Dr Bowden Jones is a consultant psychiatrist and expert in substance misuse, and is the official spokesperson for the Royal College of Psychiatrists on matters pertaining to pathological gambling. She has worked with footballer addicts at a private London clinic, and has also referred players to Soprting Chance, founded by the former Arsenal player Tony Adams.

"You heard [in the seminar] from three speakers [all former players, unrelated to the "fix" case] about how lives and careers are destroyed, and how drastic decisions are made when someone is in the grip of addiction," said Mr Kay. "I don't believe the card business is widespread. But it has happened, yes, to my knowledge on several occasions."

Mr Kay first talked of an "epidemic" of gambling among footballers two years ago in an interview with The Independent. He stands by that description and has data to support it. In 2006, Sporting Chance dealt with about 30 footballers with addictive illnesses, gambling included. New referrals in the past year are twice that figure.

Mr Kay believes the increase is partly due to awareness of a problem within the game, and players' greater willingness to seek help. Though problem gambling is an issue for society at large, footballers seem to be disproportionately represented.

A government study last year – the 2007 Gambling Prevalence Survey – estimated that 0.6 per cent of Britain's adults are "problem gamblers". That should equate to about 24 problem gamblers in English football among about 4,000 professionals. But experts believe the real figure could be 10 times that number, equivalent to two or three players per club.

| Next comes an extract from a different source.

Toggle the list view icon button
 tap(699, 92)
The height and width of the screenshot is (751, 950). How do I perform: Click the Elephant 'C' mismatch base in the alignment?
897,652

Football's authorities have shown contrasting attitudes to gambling. In a survey of players conducted by The Independent in 2000 in association with the Professional Footballers' Association (PFA), more than a third of players said they bet on football, which at the time was against Football Association rules. Five players said they had been invited to "throw" a match, although all said they declined. But the FA subsequently relaxed its rules to outlaw bets only on games in which a player was involved, or could influence.

On the flip side, the FA is an active supporter – and funder – of programmes that educate players, especially young players, and provides help to those in trouble. The FA partially funds Sporting Chance, with the PFA the other major backer. No player has been declined treatment, and the provision of care for troubled players – paid for by the PFA and the FA – is not in doubt.

But there is intense debate about whether the game should take a concerted approach towards preventive education, using expert agencies. Within the Premier League, for example – the richest branch of football's family, and the league with the most to lose through any tarnishing of its image – there is a theoretical obligation to provide education, including on addiction, to young players. But in practice, central funding for specialist agency assistance remains largely untapped, and there are wide disparities about the level of education provided.

A wake-up call that games are being fixed might force the pace of change.